According to Taylor Ryan, ICE cheerleader and sophomore, training intensity is different for ICE. Ryan used to be a winter cheerleader and said that since her training at ICE she realized that it was more intense and rigorous at ICE.

“Our practices are three hours, and in the first hour we start with a warmup and get ready for the workout,” Ryan said. “In the second and third hours, we do something called a full-out where we do everything in two minutes and 30 seconds and then repeat it.”

According to Szydlowski and Ryan, time commitment between the two programs is also very different.

“I would definitely say the time commitment for winter cheerleading is a lot less than football competition cheer.
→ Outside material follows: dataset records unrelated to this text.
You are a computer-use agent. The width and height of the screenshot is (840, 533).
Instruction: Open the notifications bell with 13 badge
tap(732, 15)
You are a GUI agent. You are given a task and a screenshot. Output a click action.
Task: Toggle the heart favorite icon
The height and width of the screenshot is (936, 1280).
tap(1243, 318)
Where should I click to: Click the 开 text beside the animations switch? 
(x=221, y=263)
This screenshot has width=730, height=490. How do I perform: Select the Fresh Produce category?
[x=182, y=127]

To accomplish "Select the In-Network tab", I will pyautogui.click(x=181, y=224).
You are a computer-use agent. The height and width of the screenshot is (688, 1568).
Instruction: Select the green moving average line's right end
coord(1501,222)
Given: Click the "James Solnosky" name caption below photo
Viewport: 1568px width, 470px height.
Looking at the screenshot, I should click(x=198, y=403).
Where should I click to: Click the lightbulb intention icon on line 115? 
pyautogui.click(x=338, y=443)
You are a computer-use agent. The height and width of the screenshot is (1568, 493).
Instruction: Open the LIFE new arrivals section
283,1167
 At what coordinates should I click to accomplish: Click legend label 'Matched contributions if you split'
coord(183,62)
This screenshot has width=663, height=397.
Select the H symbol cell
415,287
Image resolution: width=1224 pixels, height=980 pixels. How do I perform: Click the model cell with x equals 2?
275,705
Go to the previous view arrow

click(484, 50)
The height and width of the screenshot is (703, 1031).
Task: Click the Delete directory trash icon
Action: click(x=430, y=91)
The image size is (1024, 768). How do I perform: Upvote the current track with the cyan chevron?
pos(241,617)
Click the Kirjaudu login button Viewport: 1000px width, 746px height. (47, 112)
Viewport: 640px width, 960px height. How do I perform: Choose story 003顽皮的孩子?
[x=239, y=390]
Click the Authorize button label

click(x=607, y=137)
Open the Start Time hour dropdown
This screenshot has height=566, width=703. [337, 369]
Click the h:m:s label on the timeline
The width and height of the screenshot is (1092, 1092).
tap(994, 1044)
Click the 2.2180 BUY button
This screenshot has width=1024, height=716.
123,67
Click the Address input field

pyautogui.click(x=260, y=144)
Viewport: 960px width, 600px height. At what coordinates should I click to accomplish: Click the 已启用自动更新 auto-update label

Each week we practice two days after school and then of course cheer at the basketball games,” Szydlowski said. “When there’s a lot of games we spend a lot of time practicing and traveling, but other than that the time commitment isn’t that intense; I still find plenty of time to work and finish homework.”

However, Ryan said the time commitment is very different for ICE.

“I practice for three hours, three days a week, on Tuesdays, Thursdays, and Sundays,” Ryan said. “It is definitely a time commitment because I have to start my homework later each night since I have to drive to and from practice.”

ICE requires some physical conditioning out of its cheerleaders, according to Ryan. She said that most of her teammates regularly condition themselves through either dietary restrictions or intense physical workouts.

According to Szydlowski, practices are the only time winter cheerleaders train and condition.

“We don’t really train other than practices, and at practices we do a lot of stunting which is difficult but we really enjoy it,” Szydlowski said.

Ryan also said she believes the main difference between winter cheer and ICE is the pressure aspect of performing.

“For CHS cheer, there are only three competitions before the state competition which is the big performance,” Ryan said. “But for ICE, our work leads up to the world championship which I feel takes much more pressure than just state.”